Stated problem: Reproduce the article about the planned East Side community center from "Shortly after the" up to and including "to talk to.".

-------- Document section

Shalisa Hayes stood at her son’s funeral and told friends and family they needed to make his dream of an East Side community center a reality in his honor.
She didn’t know then where the idea would go, but almost two years later, $400,000 was allocated to the project last month in the state’s capital budget.
“It’s amazing,” she said. “After my son’s life was taken, I was done with this place. I was thinking: ‘Tacoma took my baby.’ But this is where I need to be. These people really do care.”
Billy Ray Shirley III, 17, was shot and killed outside a Nalley Valley warehouse Aug. 27, 2011. His homicide, one of two fatal shootings outside a Global Grinders motorcycle club party in the span of eight months, remains unsolved. He reportedly had gone to the party with friends to check on someone.
Shortly after the funeral, Hayes assembled about 20 young adults, many friends of her son, to start working toward the multimillion-dollar center.
Shirley used to tell his mother the East Side had nowhere for kids to go. Team Billy Ray has been working since his death to fix that – by raising money for a center for youth to have fun and find support, such as help with homework and mentors to talk to.

----------------
-------- Source data

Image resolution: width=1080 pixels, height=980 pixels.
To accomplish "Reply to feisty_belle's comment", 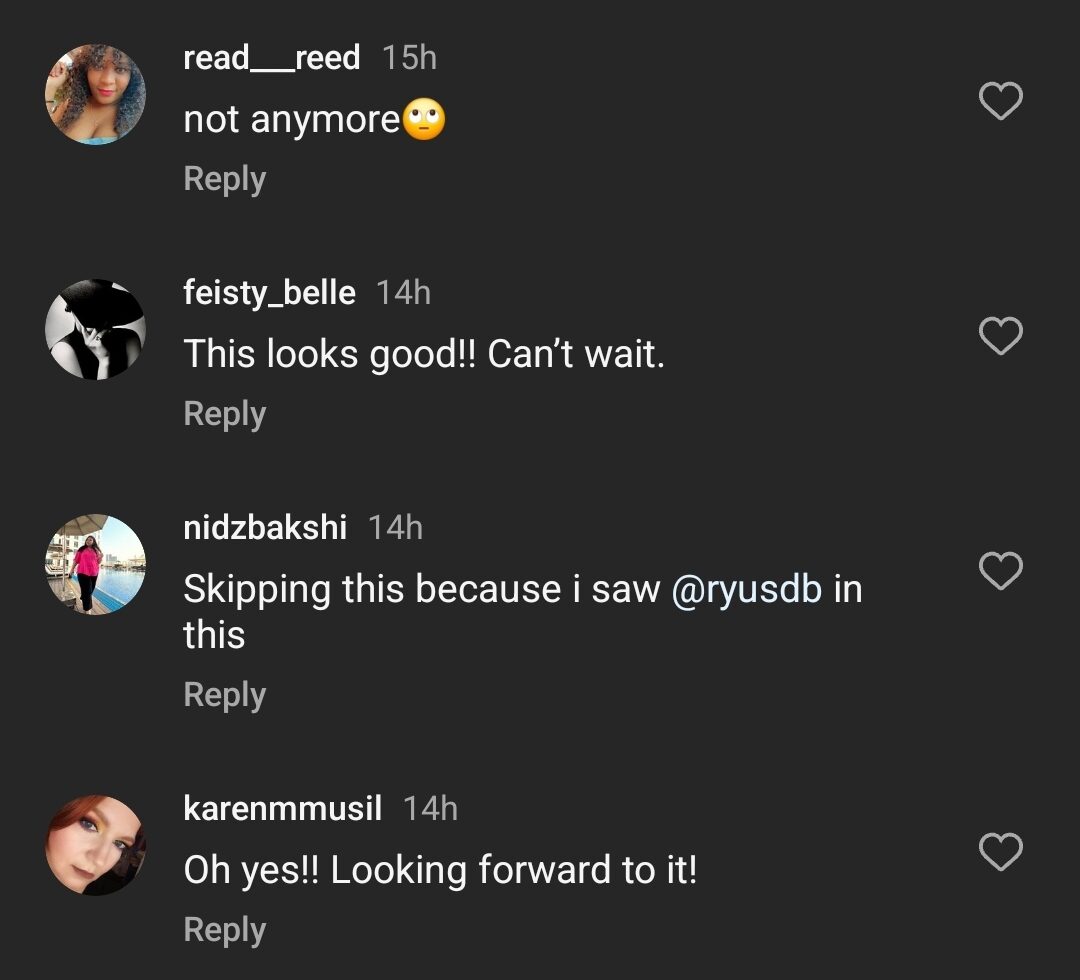I will [x=224, y=414].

----------------

Solution to the exercise:
Shortly after the funeral, Hayes assembled about 20 young adults, many friends of her son, to start working toward the multimillion-dollar center.
Shirley used to tell his mother the East Side had nowhere for kids to go. Team Billy Ray has been working since his death to fix that – by raising money for a center for youth to have fun and find support, such as help with homework and mentors to talk to.